On July 6th 2014, I stepped off a train and into a new world that would change my life and eventually become my home. I was on a trip to Ireland with friends and had decided to stop in London for a few days because I was already over here so I might as well. While in London I decided to wake up early and take a Sunday morning train up to Oxford, the home of Hogwarts, Narnia, Middle Earth, and Wonderland. The home of the stories that had enthralled me as a child and provided my escape from the realities of growing up gay and Mormon in a family that took 4 long years to divorce.
I had previously applied and been rejected from Oxford for a program studying politics and the internet and so I felt an added need to see this place that had told me I wasn’t quite good enough yet. I walked past the old colleges that looked like castles and saw the meadows that inspired Lewis Carrol to write about Alice; I had a pint at the pub where C.S. Lewis and Tolkien discussed their writings for 39 years; I saw the dining hall that inspired J.K. Rowling’s Great Hall; I stopped by the office of the program that had rejected me; and after 6 hours in this quaint town I headed back down over the bridge towards the train station where I passed a large glass building emblazoned with “Said Business School”.
In my London hotel room that night I couldn’t fall asleep until I researched this “Said Business School”. I added it to my list of MBA programs I was looking at and 6 months later submitted my application and this time around I was admitted to join the University of Oxford. I was overjoyed but still had doubts. Was it the right program for me? Was it a good enough program? Was I good enough? Should I go to a UK school to study business? Why not Duke (my other option)?
As doubt filled my mind I was blessed to have a great friend who has known me for 7 years tell me that if I didn’t go to Oxford he’d personally fly out to meet me wherever I was and slap me in the face. That this was a once-in-a-lifetime opportunity and if I didn’t take it I was stupid and didn’t deserve to have gotten in in the first place. I will always be thankful to this friend because Oxford has changed my life in a dozen ways.
I experienced true history in a way that you almost can’t in America (especially the West). I had my eyes truly opened to philosophy and the great expanse of time that humanity has been trying to solve The Big Questions. I met some of the most amazing and brilliant people of my generation. I debated in a debating society that has existed for longer than my religion. I sat under a tree planted before the war of 1812. I learned about finance and to look at more than the niche areas of business I’d been trained to. I met friends for life whom I know I can call when things turn to shit or with whom I will celebrate alongside when they achieve something amazing without feeling jealous of their accomplishments. I met future politicians and researchers who will help usher in the next era of technological advancement.
Yesterday I formally graduated from an institution that has been teaching students since 1231. That is 300 years before the Aztec empire was founded; 200 years before the printing press was created. I’m graduating as a member of Lincoln College founded 1427, 65 years before Christopher Columbus discovered the New World for a newly united Spain and almost 350 years before America declared herself free making my college walls almost 2.5 times older than my country and 21 times older than I am.

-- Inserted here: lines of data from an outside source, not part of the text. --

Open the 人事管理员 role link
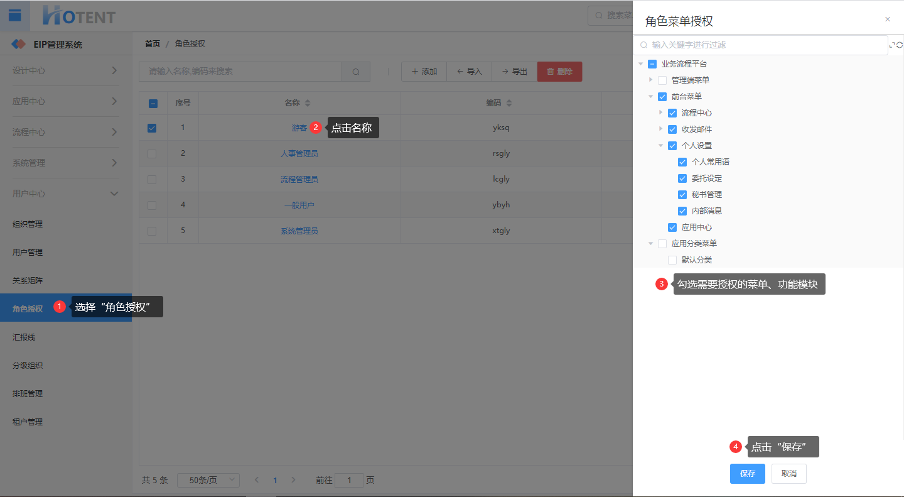 [299, 153]
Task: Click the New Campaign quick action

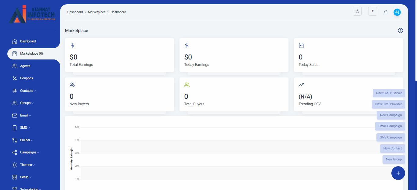Action: pyautogui.click(x=391, y=115)
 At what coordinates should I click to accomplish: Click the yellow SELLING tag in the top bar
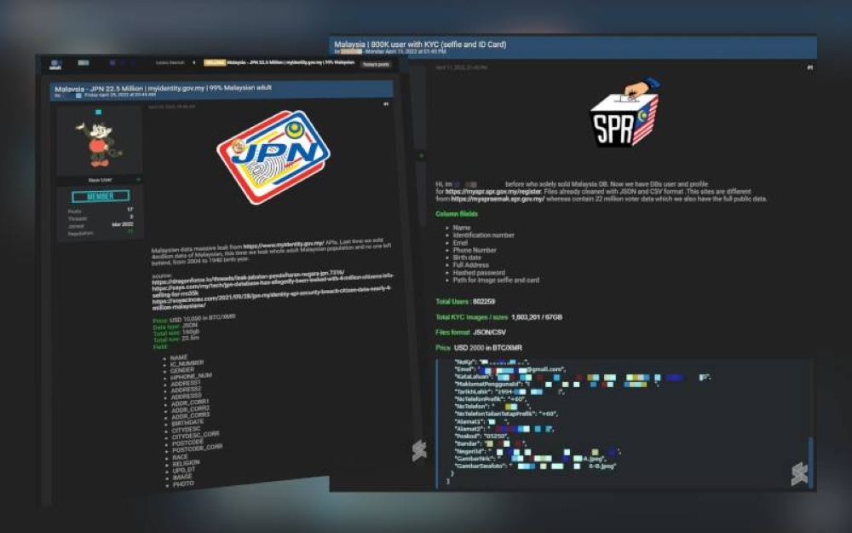[214, 63]
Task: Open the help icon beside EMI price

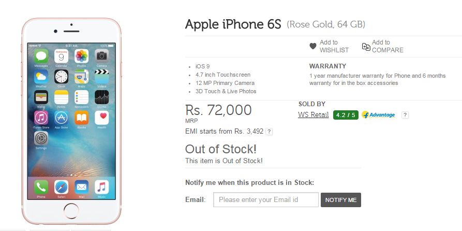Action: click(x=269, y=132)
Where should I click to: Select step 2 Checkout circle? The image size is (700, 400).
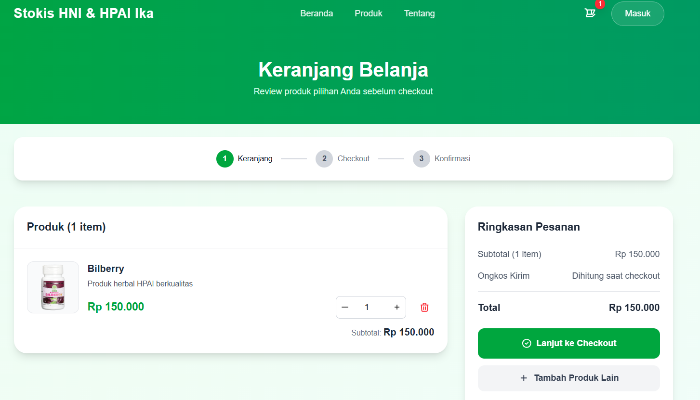(x=324, y=158)
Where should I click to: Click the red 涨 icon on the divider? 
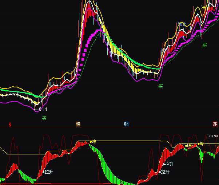(x=215, y=124)
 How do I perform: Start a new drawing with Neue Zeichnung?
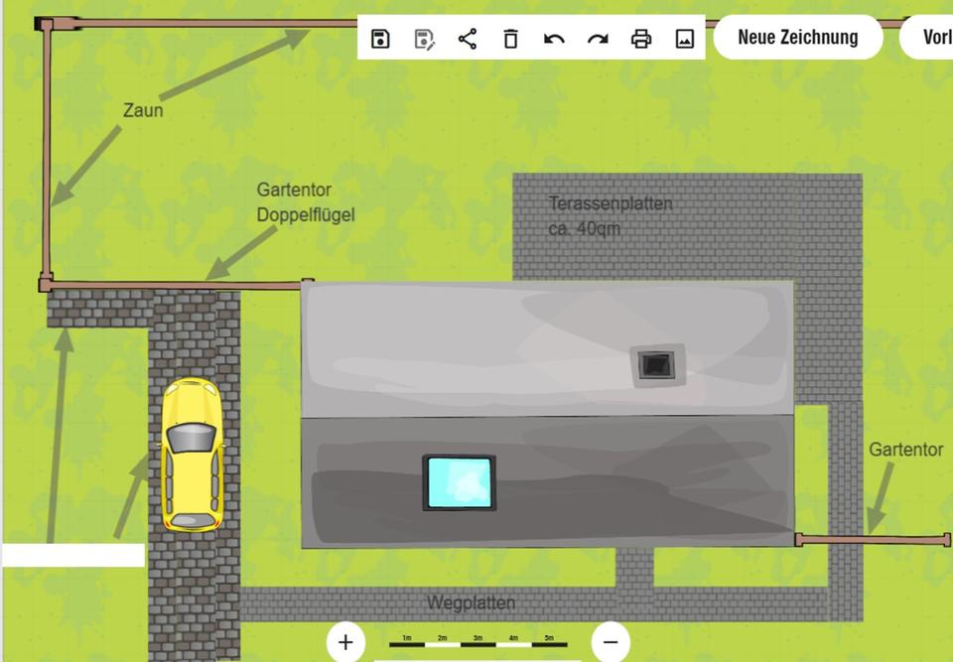tap(797, 38)
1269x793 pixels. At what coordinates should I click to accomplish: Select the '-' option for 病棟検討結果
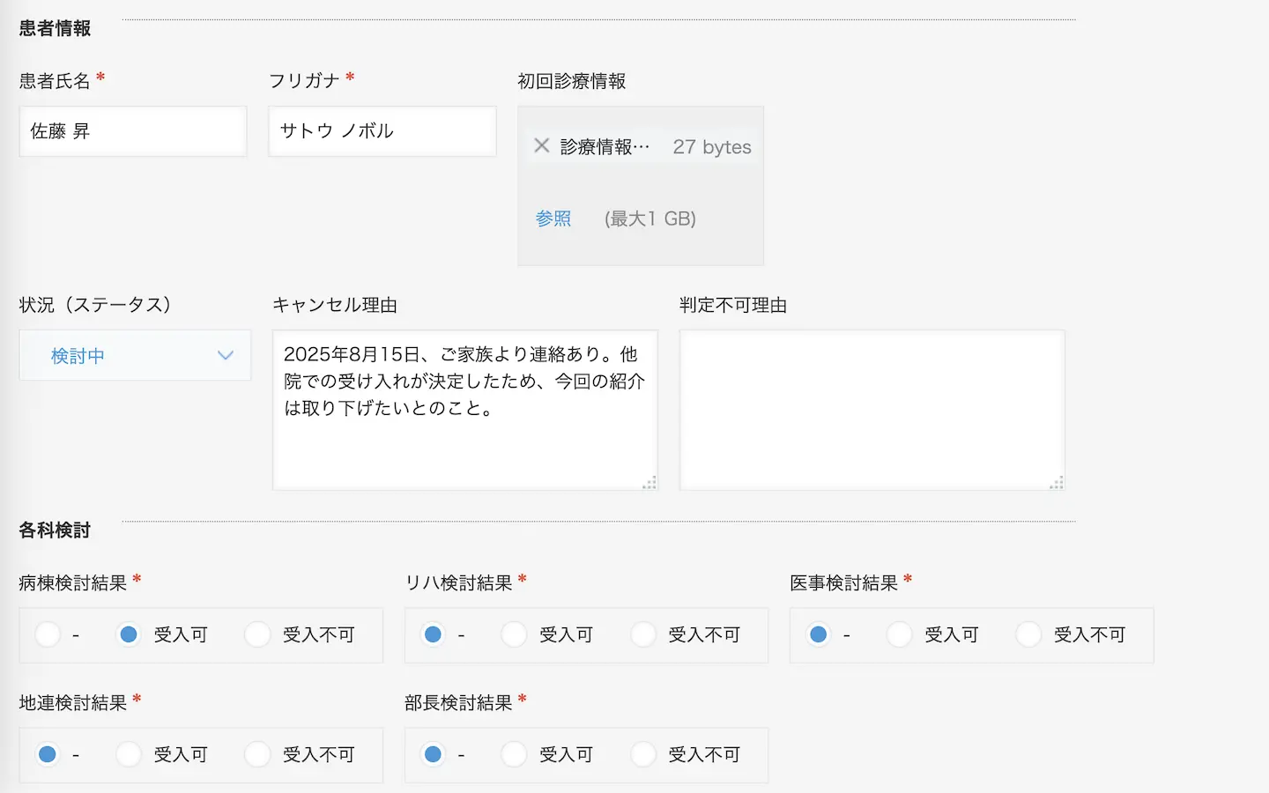[x=48, y=634]
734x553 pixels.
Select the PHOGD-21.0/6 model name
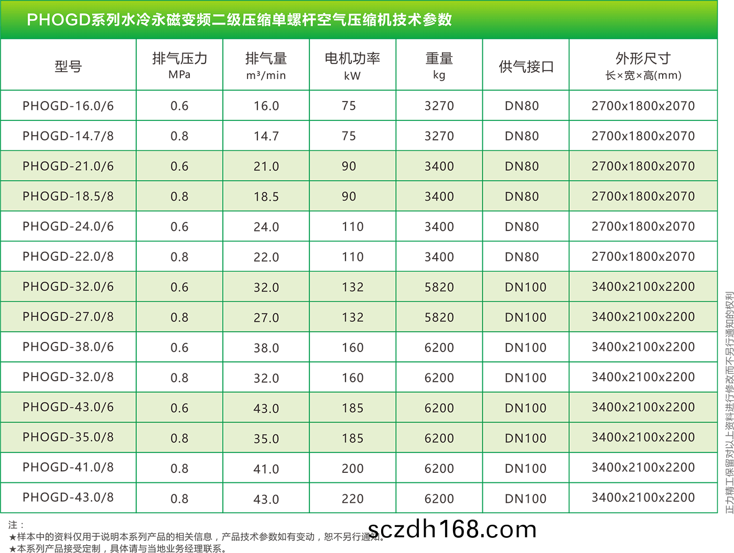pyautogui.click(x=68, y=166)
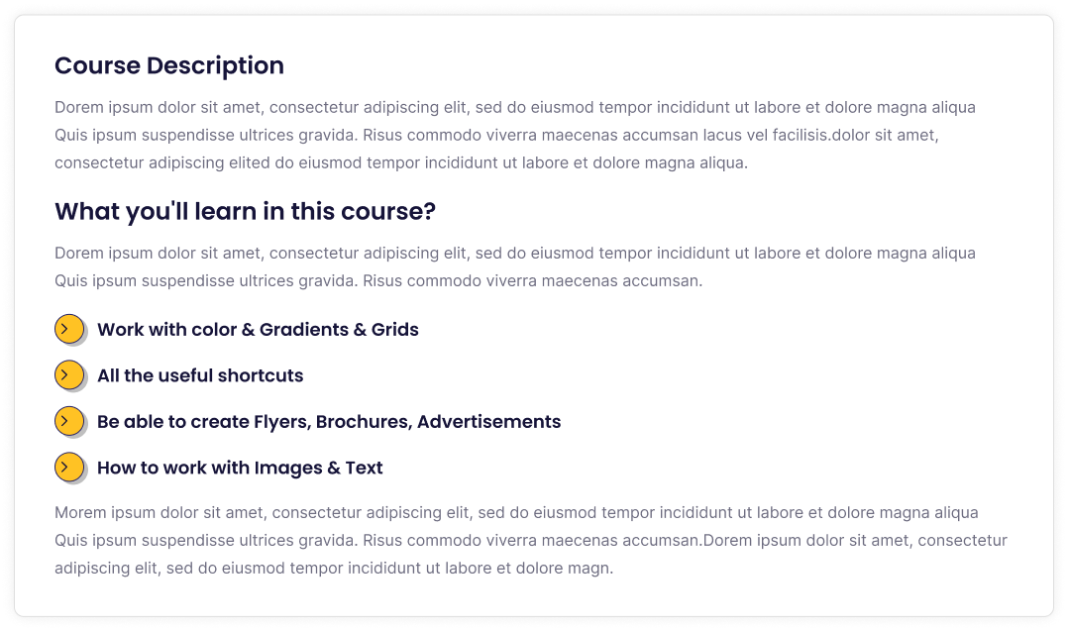The width and height of the screenshot is (1068, 631).
Task: Open "Be able to create Flyers, Brochures, Advertisements"
Action: click(329, 422)
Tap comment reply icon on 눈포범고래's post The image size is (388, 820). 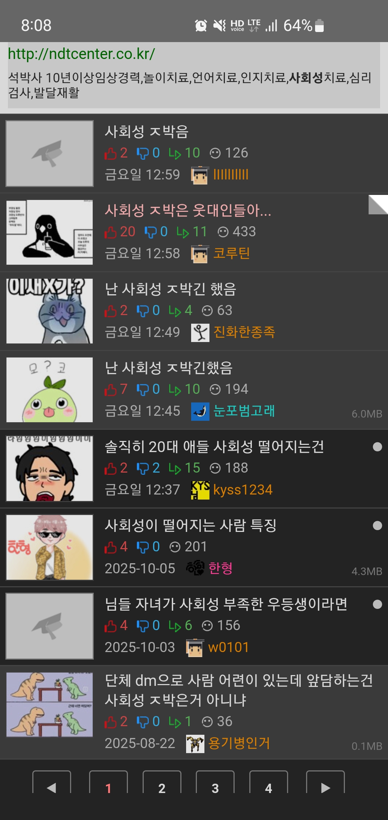pos(175,390)
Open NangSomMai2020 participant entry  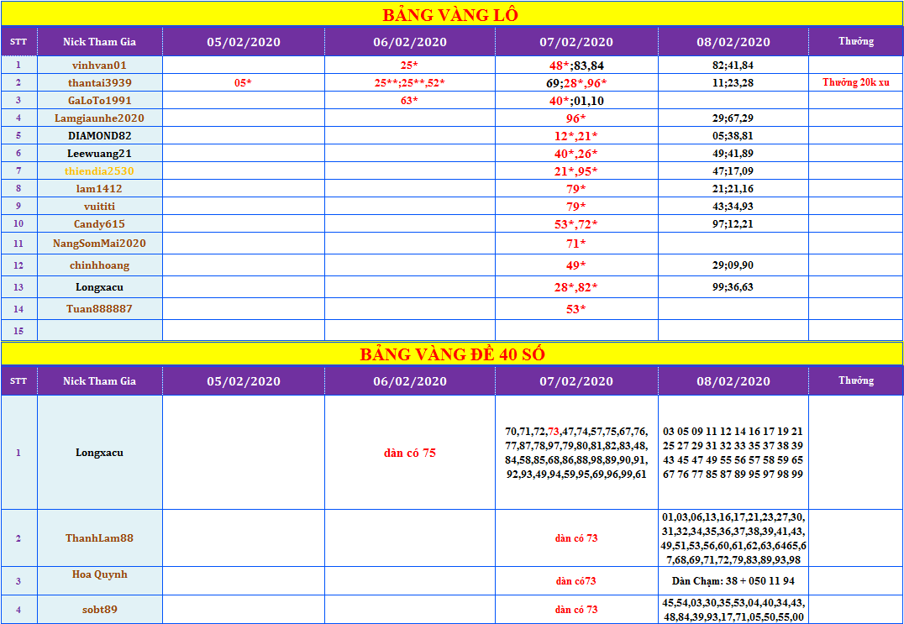(99, 244)
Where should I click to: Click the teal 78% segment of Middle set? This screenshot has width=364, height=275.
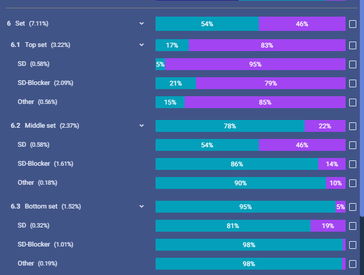[230, 126]
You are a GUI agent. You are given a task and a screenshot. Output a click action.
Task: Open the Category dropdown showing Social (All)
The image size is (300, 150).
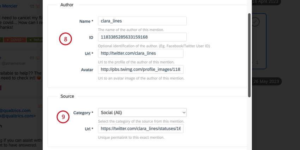click(142, 113)
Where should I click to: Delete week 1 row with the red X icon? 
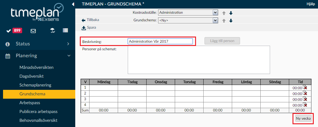pos(305,87)
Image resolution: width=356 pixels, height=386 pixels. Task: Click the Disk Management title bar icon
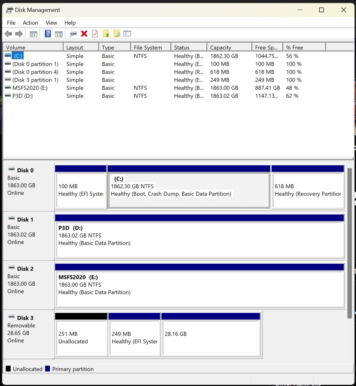[x=9, y=10]
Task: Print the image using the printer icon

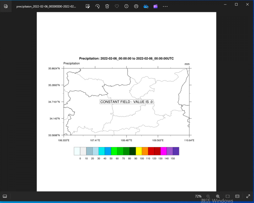Action: coord(136,6)
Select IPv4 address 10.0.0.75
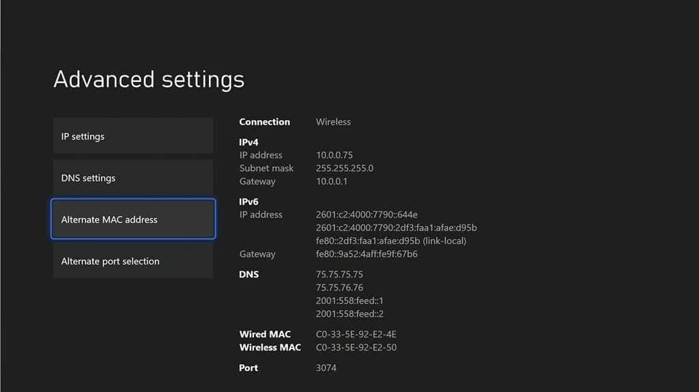The height and width of the screenshot is (392, 699). click(x=334, y=155)
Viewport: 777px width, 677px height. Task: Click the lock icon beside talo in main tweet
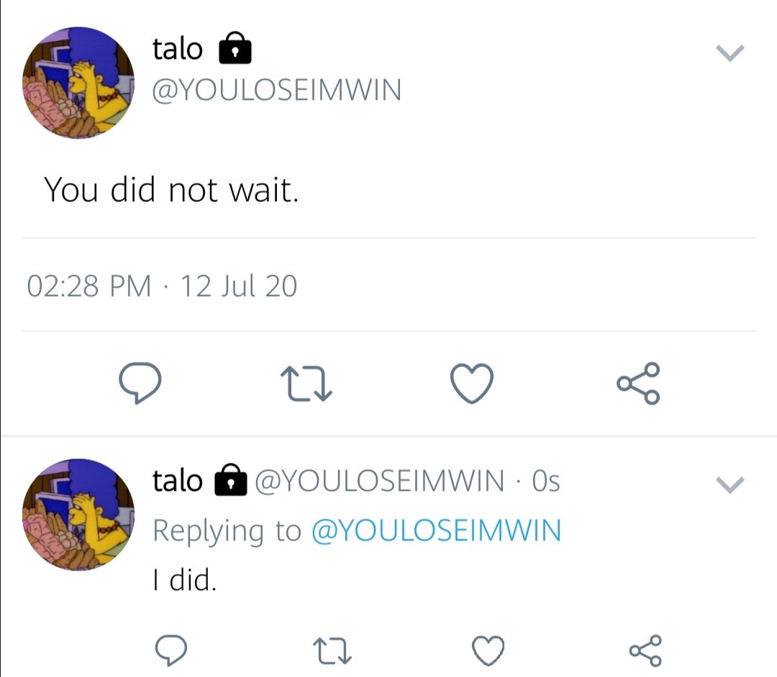(235, 48)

As I sat inside the Sheldonian theater – a theater that became an architectural model for over a century – listening to a service in Latin that has been given for almost 800 years I feel the ties of humanity binding me to the past. I hear a whisper of an echo of a plea urging me to “Carpe” to “Carpe Diem” to use the great gift of an Oxford education and all the privilege that comes with it to do good in the world. All of us have been born into an unfair world. Some have it unfair at the worst end of the spectrum. I have been blessed to ascend above my station in life and reach an even more unfair position and I have a duty to use that to help others. To pay it forward to those who cannot yet reach the heights I have seen.
I don’t yet know what form that payment will take but I know that it is my Northstar guiding my actions. For I cannot sit here as one who was given a chance to be a student at Oxford and not pay in all I can to help others.
Today I am on the bus back to Heathrow marking the official “end” of my Oxford Journey that began in July 2014 when I first stepped off that train and visited this town of “dreaming spires” for the first time. Today also marks the beginning of a life touched by her ancient walls and guided by her timeless wisdom. Today is when I can truly say “I’m from Oxford.”